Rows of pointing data
■ ■ ■ ■ ■ ■ ■
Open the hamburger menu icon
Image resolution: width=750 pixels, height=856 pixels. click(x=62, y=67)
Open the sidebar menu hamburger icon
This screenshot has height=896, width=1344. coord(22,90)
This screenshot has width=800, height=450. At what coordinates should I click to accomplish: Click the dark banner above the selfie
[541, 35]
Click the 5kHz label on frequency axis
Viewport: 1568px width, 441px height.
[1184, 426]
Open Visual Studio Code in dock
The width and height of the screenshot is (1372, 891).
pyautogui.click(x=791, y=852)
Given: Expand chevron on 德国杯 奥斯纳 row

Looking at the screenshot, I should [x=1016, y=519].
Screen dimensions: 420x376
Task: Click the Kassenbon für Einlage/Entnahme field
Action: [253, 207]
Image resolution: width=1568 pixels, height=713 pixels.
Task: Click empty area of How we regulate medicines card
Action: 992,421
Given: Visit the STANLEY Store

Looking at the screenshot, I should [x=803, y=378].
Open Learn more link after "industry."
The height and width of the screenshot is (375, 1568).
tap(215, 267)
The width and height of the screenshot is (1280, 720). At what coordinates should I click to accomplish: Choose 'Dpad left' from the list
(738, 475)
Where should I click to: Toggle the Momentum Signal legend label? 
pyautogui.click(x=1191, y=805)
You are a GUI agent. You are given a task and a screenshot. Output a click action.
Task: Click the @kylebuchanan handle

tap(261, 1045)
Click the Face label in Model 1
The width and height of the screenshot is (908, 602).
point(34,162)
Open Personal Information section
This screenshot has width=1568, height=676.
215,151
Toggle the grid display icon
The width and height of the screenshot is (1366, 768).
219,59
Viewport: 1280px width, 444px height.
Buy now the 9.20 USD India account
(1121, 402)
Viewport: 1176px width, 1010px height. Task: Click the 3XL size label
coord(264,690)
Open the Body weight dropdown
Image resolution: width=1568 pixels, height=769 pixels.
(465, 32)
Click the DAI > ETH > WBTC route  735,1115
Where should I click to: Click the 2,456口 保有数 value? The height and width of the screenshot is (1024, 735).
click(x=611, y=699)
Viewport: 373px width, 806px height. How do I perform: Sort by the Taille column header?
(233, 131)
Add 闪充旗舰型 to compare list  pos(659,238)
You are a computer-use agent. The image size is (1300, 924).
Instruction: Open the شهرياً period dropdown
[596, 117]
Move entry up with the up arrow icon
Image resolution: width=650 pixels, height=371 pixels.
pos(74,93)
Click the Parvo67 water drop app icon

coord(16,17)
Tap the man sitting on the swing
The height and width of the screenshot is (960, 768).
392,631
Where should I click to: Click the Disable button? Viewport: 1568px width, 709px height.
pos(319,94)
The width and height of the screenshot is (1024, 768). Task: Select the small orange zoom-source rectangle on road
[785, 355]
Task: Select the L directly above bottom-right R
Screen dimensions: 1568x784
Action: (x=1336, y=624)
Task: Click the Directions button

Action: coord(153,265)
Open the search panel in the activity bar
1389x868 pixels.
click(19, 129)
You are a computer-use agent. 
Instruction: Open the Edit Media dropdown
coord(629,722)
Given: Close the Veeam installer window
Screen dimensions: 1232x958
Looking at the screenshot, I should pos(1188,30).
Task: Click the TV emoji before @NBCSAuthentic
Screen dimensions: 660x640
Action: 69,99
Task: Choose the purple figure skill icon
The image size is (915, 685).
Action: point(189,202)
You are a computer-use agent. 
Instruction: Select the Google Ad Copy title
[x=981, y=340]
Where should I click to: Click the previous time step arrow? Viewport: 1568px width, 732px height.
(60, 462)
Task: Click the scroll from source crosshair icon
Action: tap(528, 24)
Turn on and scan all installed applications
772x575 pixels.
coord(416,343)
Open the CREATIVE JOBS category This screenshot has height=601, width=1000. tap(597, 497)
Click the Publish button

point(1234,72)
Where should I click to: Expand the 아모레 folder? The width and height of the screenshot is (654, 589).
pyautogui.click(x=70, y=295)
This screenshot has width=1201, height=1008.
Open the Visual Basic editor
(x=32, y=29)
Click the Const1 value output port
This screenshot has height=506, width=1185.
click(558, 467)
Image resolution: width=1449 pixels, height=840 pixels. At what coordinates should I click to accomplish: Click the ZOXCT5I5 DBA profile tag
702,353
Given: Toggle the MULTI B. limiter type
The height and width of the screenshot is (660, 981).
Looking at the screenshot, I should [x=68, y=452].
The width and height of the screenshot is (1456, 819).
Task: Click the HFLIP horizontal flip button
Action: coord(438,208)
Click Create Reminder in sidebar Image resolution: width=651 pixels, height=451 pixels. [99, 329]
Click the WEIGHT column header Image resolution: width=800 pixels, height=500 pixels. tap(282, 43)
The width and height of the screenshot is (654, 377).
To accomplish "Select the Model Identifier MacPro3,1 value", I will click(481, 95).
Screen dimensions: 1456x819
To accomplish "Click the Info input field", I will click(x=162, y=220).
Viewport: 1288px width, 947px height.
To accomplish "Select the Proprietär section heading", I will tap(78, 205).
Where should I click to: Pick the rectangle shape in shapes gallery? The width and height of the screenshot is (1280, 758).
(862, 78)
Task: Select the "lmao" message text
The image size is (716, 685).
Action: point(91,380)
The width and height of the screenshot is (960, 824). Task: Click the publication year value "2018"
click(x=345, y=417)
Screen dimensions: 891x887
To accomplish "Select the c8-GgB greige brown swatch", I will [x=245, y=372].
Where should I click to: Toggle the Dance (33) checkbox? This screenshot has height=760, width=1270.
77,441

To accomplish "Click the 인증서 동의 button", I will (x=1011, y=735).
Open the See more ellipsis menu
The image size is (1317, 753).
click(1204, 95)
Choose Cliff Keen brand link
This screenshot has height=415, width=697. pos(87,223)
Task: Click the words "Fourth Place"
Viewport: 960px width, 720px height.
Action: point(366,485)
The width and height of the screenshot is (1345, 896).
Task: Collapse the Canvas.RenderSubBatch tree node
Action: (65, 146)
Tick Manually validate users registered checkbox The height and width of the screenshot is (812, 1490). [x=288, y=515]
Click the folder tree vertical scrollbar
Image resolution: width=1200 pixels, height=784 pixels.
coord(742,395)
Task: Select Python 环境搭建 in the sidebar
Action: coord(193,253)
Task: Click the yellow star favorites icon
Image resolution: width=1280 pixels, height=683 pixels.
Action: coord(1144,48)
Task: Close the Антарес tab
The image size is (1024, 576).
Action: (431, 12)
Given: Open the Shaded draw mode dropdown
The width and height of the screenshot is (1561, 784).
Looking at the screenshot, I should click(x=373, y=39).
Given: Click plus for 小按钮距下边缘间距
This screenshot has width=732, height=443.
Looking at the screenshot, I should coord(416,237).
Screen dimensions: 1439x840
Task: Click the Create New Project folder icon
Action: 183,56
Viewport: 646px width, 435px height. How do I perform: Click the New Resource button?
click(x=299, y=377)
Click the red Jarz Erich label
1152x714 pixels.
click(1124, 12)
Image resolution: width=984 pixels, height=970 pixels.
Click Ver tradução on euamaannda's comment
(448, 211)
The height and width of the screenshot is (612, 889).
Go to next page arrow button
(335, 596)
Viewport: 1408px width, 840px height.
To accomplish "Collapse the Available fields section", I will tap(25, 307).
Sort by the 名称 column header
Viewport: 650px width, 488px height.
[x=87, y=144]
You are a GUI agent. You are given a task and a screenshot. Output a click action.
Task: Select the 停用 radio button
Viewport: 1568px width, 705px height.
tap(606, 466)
■ ■ ■ ■ ■ ■ ■
Write out all of the material above line for line, changing nothing.

Open the hamburger menu icon
Image resolution: width=750 pixels, height=856 pixels. click(x=62, y=67)
Open the sidebar menu hamburger icon
This screenshot has height=896, width=1344. coord(22,90)
This screenshot has width=800, height=450. At what coordinates should I click to accomplish: Click the dark banner above the selfie
[541, 35]
Click the 5kHz label on frequency axis
Viewport: 1568px width, 441px height.
[1184, 426]
Open Visual Studio Code in dock
The width and height of the screenshot is (1372, 891).
pyautogui.click(x=791, y=852)
Given: Expand chevron on 德国杯 奥斯纳 row

Looking at the screenshot, I should [x=1016, y=519].
Screen dimensions: 420x376
Task: Click the Kassenbon für Einlage/Entnahme field
Action: [253, 207]
Image resolution: width=1568 pixels, height=713 pixels.
Task: Click empty area of How we regulate medicines card
Action: 992,421
Given: Visit the STANLEY Store

Looking at the screenshot, I should [x=803, y=378].
Open Learn more link after "industry."
The height and width of the screenshot is (375, 1568).
tap(215, 267)
The width and height of the screenshot is (1280, 720). At what coordinates should I click to accomplish: Choose 'Dpad left' from the list
(738, 475)
Where should I click to: Toggle the Momentum Signal legend label? 
pyautogui.click(x=1191, y=805)
You are a GUI agent. You are given a task and a screenshot. Output a click action.
Task: Click the @kylebuchanan handle

tap(261, 1045)
Click the Face label in Model 1
The width and height of the screenshot is (908, 602).
point(34,162)
Open Personal Information section
This screenshot has width=1568, height=676.
215,151
Toggle the grid display icon
The width and height of the screenshot is (1366, 768).
219,59
Viewport: 1280px width, 444px height.
Buy now the 9.20 USD India account
(1121, 402)
Viewport: 1176px width, 1010px height. Task: Click the 3XL size label
coord(264,690)
Open the Body weight dropdown
Image resolution: width=1568 pixels, height=769 pixels.
(465, 32)
Click the DAI > ETH > WBTC route  735,1115
Where should I click to: Click the 2,456口 保有数 value? The height and width of the screenshot is (1024, 735).
click(x=611, y=699)
Viewport: 373px width, 806px height. How do I perform: Sort by the Taille column header?
(233, 131)
Add 闪充旗舰型 to compare list  pos(659,238)
You are a computer-use agent. The image size is (1300, 924).
Instruction: Open the شهرياً period dropdown
[596, 117]
Move entry up with the up arrow icon
Image resolution: width=650 pixels, height=371 pixels.
pos(74,93)
Click the Parvo67 water drop app icon

coord(16,17)
Tap the man sitting on the swing
The height and width of the screenshot is (960, 768).
392,631
Where should I click to: Click the Disable button? Viewport: 1568px width, 709px height.
pos(319,94)
The width and height of the screenshot is (1024, 768). Task: Select the small orange zoom-source rectangle on road
[785, 355]
Task: Select the L directly above bottom-right R
Screen dimensions: 1568x784
Action: (x=1336, y=624)
Task: Click the Directions button

Action: coord(153,265)
Open the search panel in the activity bar
1389x868 pixels.
click(19, 129)
You are a computer-use agent. 
Instruction: Open the Edit Media dropdown
coord(629,722)
Given: Close the Veeam installer window
Screen dimensions: 1232x958
Looking at the screenshot, I should pos(1188,30).
Task: Click the TV emoji before @NBCSAuthentic
Screen dimensions: 660x640
Action: 69,99
Task: Choose the purple figure skill icon
The image size is (915, 685).
Action: point(189,202)
You are a computer-use agent. 
Instruction: Select the Google Ad Copy title
[x=981, y=340]
Where should I click to: Click the previous time step arrow? Viewport: 1568px width, 732px height.
(60, 462)
Task: Click the scroll from source crosshair icon
Action: tap(528, 24)
Turn on and scan all installed applications
772x575 pixels.
coord(416,343)
Open the CREATIVE JOBS category This screenshot has height=601, width=1000. tap(597, 497)
Click the Publish button

point(1234,72)
Where should I click to: Expand the 아모레 folder? The width and height of the screenshot is (654, 589).
pyautogui.click(x=70, y=295)
This screenshot has width=1201, height=1008.
Open the Visual Basic editor
(x=32, y=29)
Click the Const1 value output port
This screenshot has height=506, width=1185.
click(558, 467)
Image resolution: width=1449 pixels, height=840 pixels. At what coordinates should I click to accomplish: Click the ZOXCT5I5 DBA profile tag
702,353
Given: Toggle the MULTI B. limiter type
The height and width of the screenshot is (660, 981).
Looking at the screenshot, I should [x=68, y=452].
The width and height of the screenshot is (1456, 819).
Task: Click the HFLIP horizontal flip button
Action: coord(438,208)
Click Create Reminder in sidebar Image resolution: width=651 pixels, height=451 pixels. [99, 329]
Click the WEIGHT column header Image resolution: width=800 pixels, height=500 pixels. tap(282, 43)
The width and height of the screenshot is (654, 377).
To accomplish "Select the Model Identifier MacPro3,1 value", I will click(481, 95).
Screen dimensions: 1456x819
To accomplish "Click the Info input field", I will click(x=162, y=220).
Viewport: 1288px width, 947px height.
To accomplish "Select the Proprietär section heading", I will tap(78, 205).
Where should I click to: Pick the rectangle shape in shapes gallery? The width and height of the screenshot is (1280, 758).
(862, 78)
Task: Select the "lmao" message text
The image size is (716, 685).
Action: point(91,380)
The width and height of the screenshot is (960, 824). Task: Click the publication year value "2018"
click(x=345, y=417)
Screen dimensions: 891x887
To accomplish "Select the c8-GgB greige brown swatch", I will [x=245, y=372].
Where should I click to: Toggle the Dance (33) checkbox? This screenshot has height=760, width=1270.
77,441

To accomplish "Click the 인증서 동의 button", I will (x=1011, y=735).
Open the See more ellipsis menu
The image size is (1317, 753).
click(1204, 95)
Choose Cliff Keen brand link
This screenshot has height=415, width=697. pos(87,223)
Task: Click the words "Fourth Place"
Viewport: 960px width, 720px height.
Action: point(366,485)
The width and height of the screenshot is (1345, 896).
Task: Collapse the Canvas.RenderSubBatch tree node
Action: (65, 146)
Tick Manually validate users registered checkbox The height and width of the screenshot is (812, 1490). [x=288, y=515]
Click the folder tree vertical scrollbar
Image resolution: width=1200 pixels, height=784 pixels.
coord(742,395)
Task: Select Python 环境搭建 in the sidebar
Action: coord(193,253)
Task: Click the yellow star favorites icon
Image resolution: width=1280 pixels, height=683 pixels.
Action: coord(1144,48)
Task: Close the Антарес tab
The image size is (1024, 576).
Action: (431, 12)
Given: Open the Shaded draw mode dropdown
The width and height of the screenshot is (1561, 784).
Looking at the screenshot, I should click(x=373, y=39).
Given: Click plus for 小按钮距下边缘间距
This screenshot has width=732, height=443.
Looking at the screenshot, I should coord(416,237).
Screen dimensions: 1439x840
Task: Click the Create New Project folder icon
Action: 183,56
Viewport: 646px width, 435px height. How do I perform: Click the New Resource button?
click(x=299, y=377)
Click the red Jarz Erich label
1152x714 pixels.
click(1124, 12)
Image resolution: width=984 pixels, height=970 pixels.
Click Ver tradução on euamaannda's comment
(448, 211)
The height and width of the screenshot is (612, 889).
Go to next page arrow button
(335, 596)
Viewport: 1408px width, 840px height.
To accomplish "Collapse the Available fields section", I will tap(25, 307).
Sort by the 名称 column header
Viewport: 650px width, 488px height.
[x=87, y=144]
You are a GUI agent. You are given a task and a screenshot. Output a click action.
Task: Select the 停用 radio button
Viewport: 1568px width, 705px height.
tap(606, 466)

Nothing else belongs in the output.